The ambitious two-act opera, composed by Persis Vehar and being premiered at Shea’s Performing Arts Center by Nickel City Opera, was meticulously researched. The libretto, by Vehar’s daughter, Gabrielle, is clever and works in a tremendous amount of information.
The creative sets vividly bring back a long-gone Buffalo. Generous video footage shows long-dead people milling about the Pan-Am, and the Electric Tower emitting beams. It’s ghostly to see the Milburn House, demolished years ago, reappear in almost a life-sized vision. The scene changes cleverly so first you are outside the house, and then you are inside, with windows looking out over Delaware Avenue in the distant past.
Most vividly of all, the opera impresses on you the hearty character of McKinley.
Valerian Ruminski, the barrel-voiced bass who founded and leads Nickel City Opera, plays the president, and you could not imagine better casting. Ruminski has his own star power. He owns the role, and plays it with heart and enthusiasm. You will never see McKinley in the same way again.
Vehar tailored the music to Ruminski and it fits him like a fine suit. The scenes involving McKinley are the best in the show. Watching him wave away security and greet the crowd with leisurely grace, hearing him on his deathbed calling for a cigar – you keep wishing things had turned out differently.
Alas, they didn’t.
That’s a pity, and it’s the biggest flaw in this admirable project. The subject is too dreary, too sad. The cheeriness of the opening scene, with Buffalonians celebrating, only turns the knife. Sardonic vaudeville numbers between scenes – featuring Stephen MacDonald, the lead singer of the rock band Cock Robin – struck me as kind of grotesque. It’s not MacDonald’s fault.
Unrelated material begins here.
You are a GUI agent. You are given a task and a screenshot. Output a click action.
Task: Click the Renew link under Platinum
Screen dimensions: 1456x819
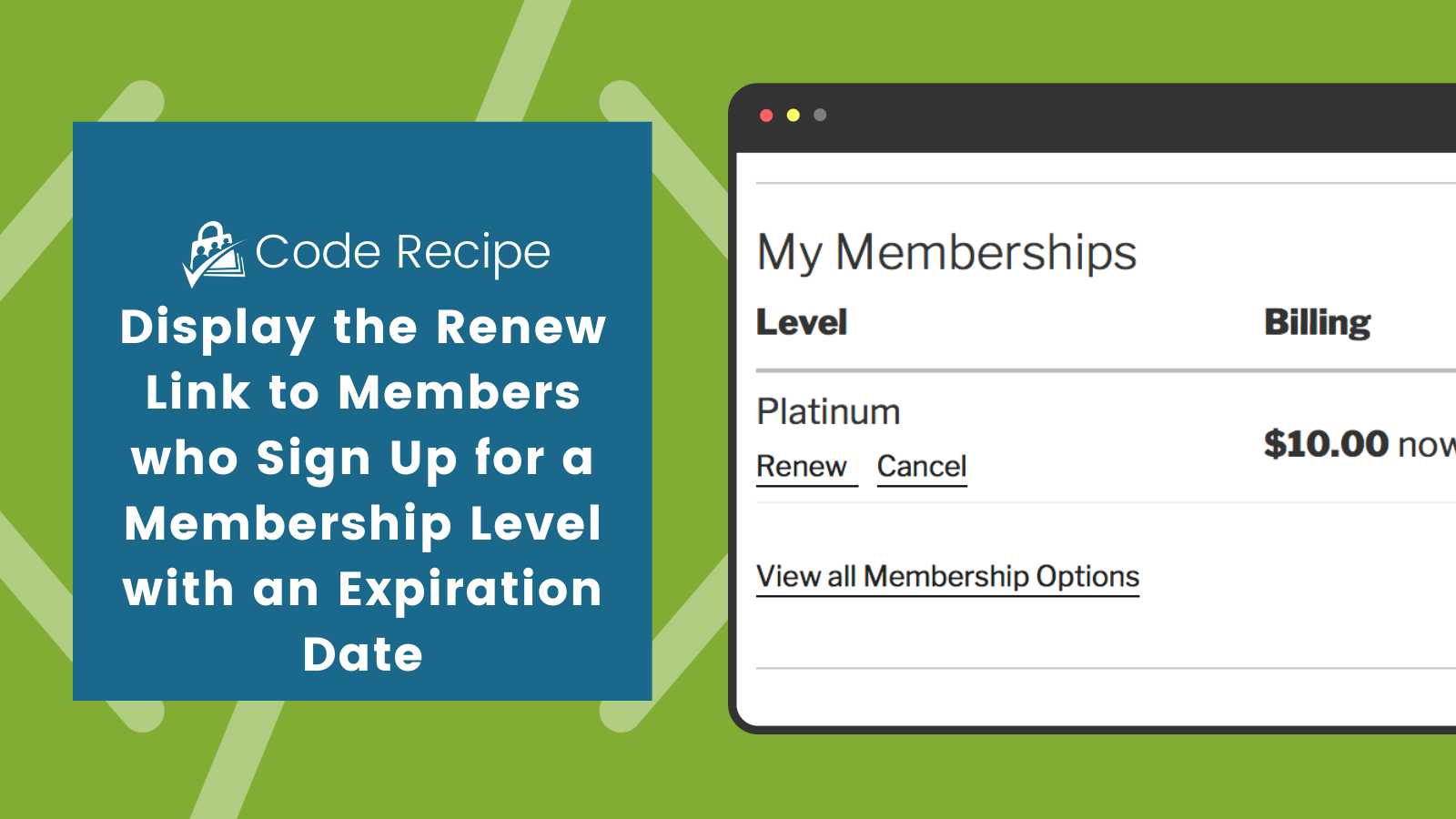(802, 467)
They just didn’t fit.
Though the music is tonal and the orchestration is lovely, the singing is for the most part a kind of meandering recitative, and doesn’t give you a lot to grab on to. There are high points: It’s fun, at least to a point, to see McKinley declaiming his speech at the Pan-Am. The music incorporates the actual words that the president spoke. The final love duet between McKinley and his wife is genuinely affecting – they are such a sweet couple, not irritating or smarmy, and the opera brings that out.
In its entirety, though, the show grows onerous. It’s far too long. One scene, showing assassin Leon Czolgosz in his cell dreaming about anarchist Emma Goldman, especially drags. Michele Capalbo, the soprano who portrays Goldman, has a beautiful, clear voice, so that’s a pleasure. John Packard, as Czolgosz, also has clarity and intensity. And there are moments of humor, as there are throughout the opera. Still it stretches on, and who wants to hear sermons about anarchy? It segues into another lengthy scene showing Czolgosz being interrogated by police.
The final scene, too, stretches on, as it did in real life. There is a lot of choreographed back-and-forth between gaggles of reporters and doctors, and creative as it is, it should have been edited.
There is a payoff, though, in the end. You will know what happened, and you will know President McKinley as you would not know him by reading a book. The show brings an old story alive in a new way.
The production is high quality. Surtitles are a plus, because it’s hard even for seasoned opera voices to fill Shea’s, and though the orchestra carries beautifully, sometimes even these very good singers sound thin. And they are fine singers. Maria Teresa Magisano is wonderful as Ida McKinley, and so is Jacqueline Quirk as Mrs. Milburn. Stephen Salters has a memorable cameo of James Parker, a patriot who tries to save the president’s life.
The large chorus and 25-piece orchestra are extremely good, particularly when you consider the demands they face. Michael Ching does a remarkable job of conducting a complex score.